* **Exercise directions**
The response must be a precise copy of the records that follow.

(Stored records)
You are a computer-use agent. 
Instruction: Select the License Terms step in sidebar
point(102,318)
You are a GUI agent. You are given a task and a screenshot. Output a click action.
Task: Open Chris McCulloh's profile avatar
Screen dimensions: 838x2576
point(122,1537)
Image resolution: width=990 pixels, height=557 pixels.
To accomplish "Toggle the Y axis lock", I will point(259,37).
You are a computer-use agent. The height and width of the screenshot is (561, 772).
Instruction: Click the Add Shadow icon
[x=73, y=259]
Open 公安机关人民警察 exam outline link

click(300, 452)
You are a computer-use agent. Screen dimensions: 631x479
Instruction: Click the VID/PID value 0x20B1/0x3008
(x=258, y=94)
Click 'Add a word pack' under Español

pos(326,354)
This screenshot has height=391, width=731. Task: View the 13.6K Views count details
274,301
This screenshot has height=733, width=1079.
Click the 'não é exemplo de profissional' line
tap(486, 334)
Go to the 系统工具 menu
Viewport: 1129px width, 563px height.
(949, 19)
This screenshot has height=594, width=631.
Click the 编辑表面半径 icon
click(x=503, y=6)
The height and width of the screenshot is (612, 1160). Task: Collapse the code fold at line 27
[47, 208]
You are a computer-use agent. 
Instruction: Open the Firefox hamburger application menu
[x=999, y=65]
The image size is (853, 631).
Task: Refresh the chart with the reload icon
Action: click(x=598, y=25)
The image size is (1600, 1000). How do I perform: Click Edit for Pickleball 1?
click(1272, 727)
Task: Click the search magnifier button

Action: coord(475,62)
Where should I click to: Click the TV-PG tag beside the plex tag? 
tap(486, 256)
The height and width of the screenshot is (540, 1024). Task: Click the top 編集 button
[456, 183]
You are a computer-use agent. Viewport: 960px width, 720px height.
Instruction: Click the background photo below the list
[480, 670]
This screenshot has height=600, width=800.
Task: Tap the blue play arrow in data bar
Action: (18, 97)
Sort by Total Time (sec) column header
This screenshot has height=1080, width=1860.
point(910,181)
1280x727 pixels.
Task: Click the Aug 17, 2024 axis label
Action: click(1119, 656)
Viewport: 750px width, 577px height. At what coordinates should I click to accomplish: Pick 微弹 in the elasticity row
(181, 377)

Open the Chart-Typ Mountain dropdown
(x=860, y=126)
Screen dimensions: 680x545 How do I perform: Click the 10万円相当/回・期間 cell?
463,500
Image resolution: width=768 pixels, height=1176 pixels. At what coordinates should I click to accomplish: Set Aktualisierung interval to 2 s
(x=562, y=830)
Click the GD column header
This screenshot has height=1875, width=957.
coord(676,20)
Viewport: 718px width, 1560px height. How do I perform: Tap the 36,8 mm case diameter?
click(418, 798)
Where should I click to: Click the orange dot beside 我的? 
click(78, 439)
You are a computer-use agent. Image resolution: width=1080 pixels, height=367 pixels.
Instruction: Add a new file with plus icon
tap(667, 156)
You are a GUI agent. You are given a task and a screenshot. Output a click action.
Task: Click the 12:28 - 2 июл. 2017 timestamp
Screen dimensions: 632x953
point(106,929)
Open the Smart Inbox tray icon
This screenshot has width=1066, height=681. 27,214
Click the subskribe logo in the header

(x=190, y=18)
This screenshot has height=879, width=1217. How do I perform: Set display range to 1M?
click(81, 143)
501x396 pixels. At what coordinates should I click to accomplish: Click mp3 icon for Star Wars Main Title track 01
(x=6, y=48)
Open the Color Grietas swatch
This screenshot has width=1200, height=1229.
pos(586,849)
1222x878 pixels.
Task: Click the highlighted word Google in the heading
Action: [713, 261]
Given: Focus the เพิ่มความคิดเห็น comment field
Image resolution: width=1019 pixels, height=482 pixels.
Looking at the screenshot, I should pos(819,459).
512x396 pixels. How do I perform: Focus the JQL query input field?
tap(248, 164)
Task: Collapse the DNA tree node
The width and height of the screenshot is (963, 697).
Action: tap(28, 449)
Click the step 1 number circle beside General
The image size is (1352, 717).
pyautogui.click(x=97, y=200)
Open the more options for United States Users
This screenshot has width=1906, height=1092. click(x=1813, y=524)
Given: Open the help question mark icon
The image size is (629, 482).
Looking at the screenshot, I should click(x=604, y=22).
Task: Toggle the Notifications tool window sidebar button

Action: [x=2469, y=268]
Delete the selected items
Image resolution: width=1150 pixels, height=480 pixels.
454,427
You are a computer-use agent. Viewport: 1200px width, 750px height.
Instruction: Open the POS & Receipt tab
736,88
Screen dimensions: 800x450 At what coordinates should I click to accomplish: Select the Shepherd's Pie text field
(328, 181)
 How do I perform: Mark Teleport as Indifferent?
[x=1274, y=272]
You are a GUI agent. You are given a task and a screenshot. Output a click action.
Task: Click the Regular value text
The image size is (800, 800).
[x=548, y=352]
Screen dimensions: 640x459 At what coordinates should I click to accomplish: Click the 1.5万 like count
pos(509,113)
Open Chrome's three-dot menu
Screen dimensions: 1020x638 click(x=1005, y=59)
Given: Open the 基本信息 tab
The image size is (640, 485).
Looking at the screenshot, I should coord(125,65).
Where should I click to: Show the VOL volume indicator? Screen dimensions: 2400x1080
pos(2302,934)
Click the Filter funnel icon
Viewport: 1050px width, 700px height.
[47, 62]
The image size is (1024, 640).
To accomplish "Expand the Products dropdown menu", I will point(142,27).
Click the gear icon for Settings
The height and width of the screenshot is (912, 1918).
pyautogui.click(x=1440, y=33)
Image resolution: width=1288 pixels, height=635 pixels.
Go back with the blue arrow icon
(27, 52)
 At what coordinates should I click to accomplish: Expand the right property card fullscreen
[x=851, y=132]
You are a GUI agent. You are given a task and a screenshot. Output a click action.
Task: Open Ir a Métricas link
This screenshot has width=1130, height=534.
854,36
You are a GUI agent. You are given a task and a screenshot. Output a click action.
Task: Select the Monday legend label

* **Solution for this exercise**
You are a computer-use agent. 
Instruction: Select the License Terms step in sidebar
point(102,318)
You are a GUI agent. You are given a task and a screenshot. Output a click action.
Task: Open Chris McCulloh's profile avatar
Screen dimensions: 838x2576
point(122,1537)
Image resolution: width=990 pixels, height=557 pixels.
To accomplish "Toggle the Y axis lock", I will point(259,37).
You are a computer-use agent. The height and width of the screenshot is (561, 772).
Instruction: Click the Add Shadow icon
[x=73, y=259]
Open 公安机关人民警察 exam outline link

click(300, 452)
You are a computer-use agent. Screen dimensions: 631x479
Instruction: Click the VID/PID value 0x20B1/0x3008
(x=258, y=94)
Click 'Add a word pack' under Español

pos(326,354)
This screenshot has height=391, width=731. Task: View the 13.6K Views count details
274,301
This screenshot has height=733, width=1079.
Click the 'não é exemplo de profissional' line
tap(486, 334)
Go to the 系统工具 menu
Viewport: 1129px width, 563px height.
(949, 19)
This screenshot has height=594, width=631.
Click the 编辑表面半径 icon
click(x=503, y=6)
The height and width of the screenshot is (612, 1160). Task: Collapse the code fold at line 27
[47, 208]
You are a computer-use agent. 
Instruction: Open the Firefox hamburger application menu
[x=999, y=65]
The image size is (853, 631).
Task: Refresh the chart with the reload icon
Action: click(x=598, y=25)
The image size is (1600, 1000). How do I perform: Click Edit for Pickleball 1?
click(1272, 727)
Task: Click the search magnifier button

Action: coord(475,62)
Where should I click to: Click the TV-PG tag beside the plex tag? 
tap(486, 256)
The height and width of the screenshot is (540, 1024). Task: Click the top 編集 button
[456, 183]
You are a computer-use agent. Viewport: 960px width, 720px height.
Instruction: Click the background photo below the list
[480, 670]
This screenshot has height=600, width=800.
Task: Tap the blue play arrow in data bar
Action: (18, 97)
Sort by Total Time (sec) column header
This screenshot has height=1080, width=1860.
point(910,181)
1280x727 pixels.
Task: Click the Aug 17, 2024 axis label
Action: click(1119, 656)
Viewport: 750px width, 577px height. At what coordinates should I click to accomplish: Pick 微弹 in the elasticity row
(181, 377)

Open the Chart-Typ Mountain dropdown
(x=860, y=126)
Screen dimensions: 680x545 How do I perform: Click the 10万円相当/回・期間 cell?
463,500
Image resolution: width=768 pixels, height=1176 pixels. At what coordinates should I click to accomplish: Set Aktualisierung interval to 2 s
(x=562, y=830)
Click the GD column header
This screenshot has height=1875, width=957.
coord(676,20)
Viewport: 718px width, 1560px height. How do I perform: Tap the 36,8 mm case diameter?
click(418, 798)
Where should I click to: Click the orange dot beside 我的? 
click(78, 439)
You are a computer-use agent. Image resolution: width=1080 pixels, height=367 pixels.
Instruction: Add a new file with plus icon
tap(667, 156)
You are a GUI agent. You are given a task and a screenshot. Output a click action.
Task: Click the 12:28 - 2 июл. 2017 timestamp
Screen dimensions: 632x953
point(106,929)
Open the Smart Inbox tray icon
This screenshot has width=1066, height=681. 27,214
Click the subskribe logo in the header

(x=190, y=18)
This screenshot has height=879, width=1217. How do I perform: Set display range to 1M?
click(81, 143)
501x396 pixels. At what coordinates should I click to accomplish: Click mp3 icon for Star Wars Main Title track 01
(x=6, y=48)
Open the Color Grietas swatch
This screenshot has width=1200, height=1229.
pos(586,849)
1222x878 pixels.
Task: Click the highlighted word Google in the heading
Action: [713, 261]
Given: Focus the เพิ่มความคิดเห็น comment field
Image resolution: width=1019 pixels, height=482 pixels.
Looking at the screenshot, I should pos(819,459).
512x396 pixels. How do I perform: Focus the JQL query input field?
tap(248, 164)
Task: Collapse the DNA tree node
The width and height of the screenshot is (963, 697).
Action: tap(28, 449)
Click the step 1 number circle beside General
The image size is (1352, 717).
pyautogui.click(x=97, y=200)
Open the more options for United States Users
This screenshot has width=1906, height=1092. click(x=1813, y=524)
Given: Open the help question mark icon
The image size is (629, 482).
Looking at the screenshot, I should click(x=604, y=22).
Task: Toggle the Notifications tool window sidebar button

Action: [x=2469, y=268]
Delete the selected items
Image resolution: width=1150 pixels, height=480 pixels.
454,427
You are a computer-use agent. Viewport: 1200px width, 750px height.
Instruction: Open the POS & Receipt tab
736,88
Screen dimensions: 800x450 At what coordinates should I click to accomplish: Select the Shepherd's Pie text field
(328, 181)
 How do I perform: Mark Teleport as Indifferent?
[x=1274, y=272]
You are a GUI agent. You are given a task and a screenshot. Output a click action.
Task: Click the Regular value text
The image size is (800, 800).
[x=548, y=352]
Screen dimensions: 640x459 At what coordinates should I click to accomplish: Click the 1.5万 like count
pos(509,113)
Open Chrome's three-dot menu
Screen dimensions: 1020x638 click(x=1005, y=59)
Given: Open the 基本信息 tab
The image size is (640, 485).
Looking at the screenshot, I should coord(125,65).
Where should I click to: Show the VOL volume indicator? Screen dimensions: 2400x1080
pos(2302,934)
Click the Filter funnel icon
Viewport: 1050px width, 700px height.
[47, 62]
The image size is (1024, 640).
To accomplish "Expand the Products dropdown menu", I will point(142,27).
Click the gear icon for Settings
The height and width of the screenshot is (912, 1918).
pyautogui.click(x=1440, y=33)
Image resolution: width=1288 pixels, height=635 pixels.
Go back with the blue arrow icon
(27, 52)
 At what coordinates should I click to accomplish: Expand the right property card fullscreen
[x=851, y=132]
You are a GUI agent. You are given a task and a screenshot. Output a click action.
Task: Open Ir a Métricas link
This screenshot has width=1130, height=534.
854,36
You are a GUI agent. You are given a task and a screenshot. Output a click action.
Task: Select the Monday legend label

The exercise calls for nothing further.